╭──

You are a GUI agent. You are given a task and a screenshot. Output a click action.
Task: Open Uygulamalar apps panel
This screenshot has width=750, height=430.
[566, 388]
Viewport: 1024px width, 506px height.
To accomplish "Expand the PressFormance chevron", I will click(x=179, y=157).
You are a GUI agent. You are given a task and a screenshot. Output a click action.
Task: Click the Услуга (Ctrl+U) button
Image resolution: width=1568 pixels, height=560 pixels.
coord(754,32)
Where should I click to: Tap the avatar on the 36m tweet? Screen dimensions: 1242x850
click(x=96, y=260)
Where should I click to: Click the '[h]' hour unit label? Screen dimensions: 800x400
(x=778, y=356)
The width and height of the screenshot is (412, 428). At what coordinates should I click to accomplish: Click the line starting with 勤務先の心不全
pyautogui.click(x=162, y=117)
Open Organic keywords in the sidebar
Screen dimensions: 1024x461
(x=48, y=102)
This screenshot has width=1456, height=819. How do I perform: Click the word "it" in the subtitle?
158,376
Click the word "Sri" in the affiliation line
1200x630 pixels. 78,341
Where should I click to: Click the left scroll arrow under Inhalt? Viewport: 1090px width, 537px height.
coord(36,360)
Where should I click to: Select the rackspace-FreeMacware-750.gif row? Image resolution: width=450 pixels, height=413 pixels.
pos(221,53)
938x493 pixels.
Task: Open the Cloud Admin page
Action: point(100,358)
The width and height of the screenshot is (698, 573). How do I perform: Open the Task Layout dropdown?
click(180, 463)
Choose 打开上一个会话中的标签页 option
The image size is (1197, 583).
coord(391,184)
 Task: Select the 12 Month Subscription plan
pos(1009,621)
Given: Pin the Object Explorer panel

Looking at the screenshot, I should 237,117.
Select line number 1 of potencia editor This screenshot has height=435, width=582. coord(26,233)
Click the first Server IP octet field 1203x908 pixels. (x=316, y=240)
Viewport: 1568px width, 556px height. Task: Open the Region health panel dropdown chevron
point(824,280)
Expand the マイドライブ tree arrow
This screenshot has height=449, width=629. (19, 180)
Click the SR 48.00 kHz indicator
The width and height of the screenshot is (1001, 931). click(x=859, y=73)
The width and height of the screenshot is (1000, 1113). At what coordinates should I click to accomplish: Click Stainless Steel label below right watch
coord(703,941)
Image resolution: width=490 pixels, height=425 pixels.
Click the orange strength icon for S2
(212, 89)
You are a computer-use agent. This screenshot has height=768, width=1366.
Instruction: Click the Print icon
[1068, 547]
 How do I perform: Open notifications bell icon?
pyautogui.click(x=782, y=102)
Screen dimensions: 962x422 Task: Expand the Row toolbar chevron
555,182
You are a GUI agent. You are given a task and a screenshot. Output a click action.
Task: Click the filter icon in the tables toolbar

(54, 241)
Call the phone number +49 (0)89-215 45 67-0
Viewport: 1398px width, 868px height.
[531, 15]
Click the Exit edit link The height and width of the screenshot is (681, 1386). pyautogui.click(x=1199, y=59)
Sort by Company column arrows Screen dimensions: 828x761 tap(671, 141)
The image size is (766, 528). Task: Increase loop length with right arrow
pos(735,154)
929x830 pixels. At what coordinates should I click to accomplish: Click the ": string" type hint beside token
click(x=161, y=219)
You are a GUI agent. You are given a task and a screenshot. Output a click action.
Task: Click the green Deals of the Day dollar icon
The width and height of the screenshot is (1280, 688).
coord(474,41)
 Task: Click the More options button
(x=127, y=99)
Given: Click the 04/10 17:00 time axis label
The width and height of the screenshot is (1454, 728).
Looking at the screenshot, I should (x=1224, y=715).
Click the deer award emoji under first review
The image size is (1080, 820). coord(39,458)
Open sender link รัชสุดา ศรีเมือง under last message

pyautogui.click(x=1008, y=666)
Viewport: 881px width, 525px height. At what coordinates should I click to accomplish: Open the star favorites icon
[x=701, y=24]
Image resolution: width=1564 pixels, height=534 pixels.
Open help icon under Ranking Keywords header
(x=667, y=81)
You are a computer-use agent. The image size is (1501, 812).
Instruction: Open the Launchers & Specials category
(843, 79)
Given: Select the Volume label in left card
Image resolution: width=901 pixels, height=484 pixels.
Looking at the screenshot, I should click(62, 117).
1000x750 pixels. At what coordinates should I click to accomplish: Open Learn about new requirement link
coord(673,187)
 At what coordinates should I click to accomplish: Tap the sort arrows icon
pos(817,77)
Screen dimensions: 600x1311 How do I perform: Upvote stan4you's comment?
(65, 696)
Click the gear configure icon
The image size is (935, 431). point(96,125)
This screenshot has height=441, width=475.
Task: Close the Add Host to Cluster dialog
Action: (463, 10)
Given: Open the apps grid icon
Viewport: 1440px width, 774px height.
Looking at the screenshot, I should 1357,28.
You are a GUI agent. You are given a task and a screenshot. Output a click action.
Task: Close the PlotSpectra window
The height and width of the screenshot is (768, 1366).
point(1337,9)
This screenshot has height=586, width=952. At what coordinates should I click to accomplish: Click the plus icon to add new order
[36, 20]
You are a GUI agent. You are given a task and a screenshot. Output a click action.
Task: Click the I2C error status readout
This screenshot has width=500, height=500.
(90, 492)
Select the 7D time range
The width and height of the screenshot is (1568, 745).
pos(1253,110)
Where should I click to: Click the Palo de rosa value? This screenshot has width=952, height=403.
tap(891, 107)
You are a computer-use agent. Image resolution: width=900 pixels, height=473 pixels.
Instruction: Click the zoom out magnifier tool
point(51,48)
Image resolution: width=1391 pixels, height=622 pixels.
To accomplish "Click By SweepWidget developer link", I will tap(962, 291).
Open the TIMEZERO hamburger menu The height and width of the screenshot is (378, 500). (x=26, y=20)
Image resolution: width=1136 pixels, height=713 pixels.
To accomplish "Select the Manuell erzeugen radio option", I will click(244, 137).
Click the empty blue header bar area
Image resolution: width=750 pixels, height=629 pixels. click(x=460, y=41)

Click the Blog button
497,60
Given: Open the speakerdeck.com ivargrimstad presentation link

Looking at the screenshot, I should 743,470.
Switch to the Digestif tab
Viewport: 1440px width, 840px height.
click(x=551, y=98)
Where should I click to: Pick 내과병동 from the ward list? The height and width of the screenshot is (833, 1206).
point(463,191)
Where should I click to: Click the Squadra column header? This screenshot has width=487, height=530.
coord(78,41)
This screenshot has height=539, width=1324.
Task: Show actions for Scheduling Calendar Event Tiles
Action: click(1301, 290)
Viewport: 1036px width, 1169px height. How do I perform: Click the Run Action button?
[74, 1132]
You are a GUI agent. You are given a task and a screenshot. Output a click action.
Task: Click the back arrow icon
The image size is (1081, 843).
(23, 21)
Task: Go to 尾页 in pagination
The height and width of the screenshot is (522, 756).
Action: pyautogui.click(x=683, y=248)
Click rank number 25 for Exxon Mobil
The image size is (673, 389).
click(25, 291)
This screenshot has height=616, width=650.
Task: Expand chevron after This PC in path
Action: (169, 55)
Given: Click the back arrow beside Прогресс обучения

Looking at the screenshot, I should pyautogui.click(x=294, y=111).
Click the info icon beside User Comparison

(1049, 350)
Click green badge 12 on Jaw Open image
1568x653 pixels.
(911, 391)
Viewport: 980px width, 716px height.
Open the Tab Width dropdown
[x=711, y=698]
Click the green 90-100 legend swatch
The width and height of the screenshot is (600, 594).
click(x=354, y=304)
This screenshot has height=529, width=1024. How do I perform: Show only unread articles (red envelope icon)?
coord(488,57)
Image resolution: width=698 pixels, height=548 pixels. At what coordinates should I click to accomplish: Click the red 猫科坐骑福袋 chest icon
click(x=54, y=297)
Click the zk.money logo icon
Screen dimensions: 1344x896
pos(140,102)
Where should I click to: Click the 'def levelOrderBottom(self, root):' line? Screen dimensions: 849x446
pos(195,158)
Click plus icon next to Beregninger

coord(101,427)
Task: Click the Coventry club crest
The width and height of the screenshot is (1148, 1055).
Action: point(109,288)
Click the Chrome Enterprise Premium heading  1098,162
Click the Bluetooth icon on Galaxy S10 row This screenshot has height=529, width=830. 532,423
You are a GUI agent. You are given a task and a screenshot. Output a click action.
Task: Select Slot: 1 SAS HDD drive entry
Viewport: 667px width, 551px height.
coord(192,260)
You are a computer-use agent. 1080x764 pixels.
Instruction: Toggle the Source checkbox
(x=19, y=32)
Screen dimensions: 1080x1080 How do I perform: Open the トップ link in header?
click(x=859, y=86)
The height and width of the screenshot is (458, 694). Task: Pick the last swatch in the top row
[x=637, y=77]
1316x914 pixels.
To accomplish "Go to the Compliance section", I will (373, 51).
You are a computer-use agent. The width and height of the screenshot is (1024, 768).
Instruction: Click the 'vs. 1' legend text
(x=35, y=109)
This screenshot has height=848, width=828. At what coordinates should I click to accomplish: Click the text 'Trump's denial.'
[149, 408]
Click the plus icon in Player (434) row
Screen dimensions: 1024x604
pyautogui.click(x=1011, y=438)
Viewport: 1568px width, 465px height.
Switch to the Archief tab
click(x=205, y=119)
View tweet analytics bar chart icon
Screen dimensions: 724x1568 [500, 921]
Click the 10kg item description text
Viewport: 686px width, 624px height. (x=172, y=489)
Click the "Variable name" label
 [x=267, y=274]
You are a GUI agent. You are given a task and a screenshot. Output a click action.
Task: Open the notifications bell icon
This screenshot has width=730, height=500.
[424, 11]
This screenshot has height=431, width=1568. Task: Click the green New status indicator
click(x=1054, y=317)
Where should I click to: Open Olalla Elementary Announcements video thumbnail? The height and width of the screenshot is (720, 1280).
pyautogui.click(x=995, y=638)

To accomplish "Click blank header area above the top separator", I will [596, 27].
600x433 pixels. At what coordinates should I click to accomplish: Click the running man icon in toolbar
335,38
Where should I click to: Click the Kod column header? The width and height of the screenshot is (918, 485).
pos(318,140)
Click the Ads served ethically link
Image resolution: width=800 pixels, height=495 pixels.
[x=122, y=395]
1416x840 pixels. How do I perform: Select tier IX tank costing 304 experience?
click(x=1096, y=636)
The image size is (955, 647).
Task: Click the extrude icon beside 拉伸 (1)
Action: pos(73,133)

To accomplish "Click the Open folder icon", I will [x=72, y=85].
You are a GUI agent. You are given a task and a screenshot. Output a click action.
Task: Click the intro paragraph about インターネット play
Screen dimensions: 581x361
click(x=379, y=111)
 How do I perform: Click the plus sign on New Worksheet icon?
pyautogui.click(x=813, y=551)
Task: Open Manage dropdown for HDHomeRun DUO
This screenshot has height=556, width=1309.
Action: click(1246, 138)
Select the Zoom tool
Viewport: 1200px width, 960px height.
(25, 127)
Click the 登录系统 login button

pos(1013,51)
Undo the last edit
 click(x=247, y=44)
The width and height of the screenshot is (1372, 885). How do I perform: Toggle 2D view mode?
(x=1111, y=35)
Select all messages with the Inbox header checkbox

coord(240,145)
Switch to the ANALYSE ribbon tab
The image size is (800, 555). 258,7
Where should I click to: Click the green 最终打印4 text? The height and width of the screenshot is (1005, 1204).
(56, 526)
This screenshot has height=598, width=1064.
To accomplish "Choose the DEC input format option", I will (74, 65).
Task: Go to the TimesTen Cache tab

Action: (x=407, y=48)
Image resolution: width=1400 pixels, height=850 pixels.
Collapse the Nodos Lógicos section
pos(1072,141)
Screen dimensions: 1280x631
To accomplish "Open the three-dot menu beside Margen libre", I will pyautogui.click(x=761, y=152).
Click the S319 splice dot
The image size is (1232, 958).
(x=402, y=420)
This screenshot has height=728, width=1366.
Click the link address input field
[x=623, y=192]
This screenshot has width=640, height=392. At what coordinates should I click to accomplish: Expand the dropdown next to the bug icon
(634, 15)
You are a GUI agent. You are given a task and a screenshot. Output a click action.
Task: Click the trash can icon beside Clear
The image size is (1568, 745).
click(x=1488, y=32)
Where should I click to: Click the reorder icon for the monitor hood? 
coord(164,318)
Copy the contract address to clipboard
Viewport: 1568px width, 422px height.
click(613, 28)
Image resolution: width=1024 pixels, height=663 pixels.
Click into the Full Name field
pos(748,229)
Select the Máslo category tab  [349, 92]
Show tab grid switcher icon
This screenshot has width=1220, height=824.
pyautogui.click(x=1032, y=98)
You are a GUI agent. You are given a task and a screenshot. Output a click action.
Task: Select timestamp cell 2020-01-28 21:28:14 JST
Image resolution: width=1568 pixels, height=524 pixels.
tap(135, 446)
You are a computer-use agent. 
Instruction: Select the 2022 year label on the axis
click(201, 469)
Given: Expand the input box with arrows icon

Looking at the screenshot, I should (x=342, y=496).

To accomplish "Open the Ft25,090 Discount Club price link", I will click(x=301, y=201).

╰──

Retrieve all lines from the data that contain the string "apps".

## WRITTEN ANSWER
Task: Open Uygulamalar apps panel
Given: Open the apps grid icon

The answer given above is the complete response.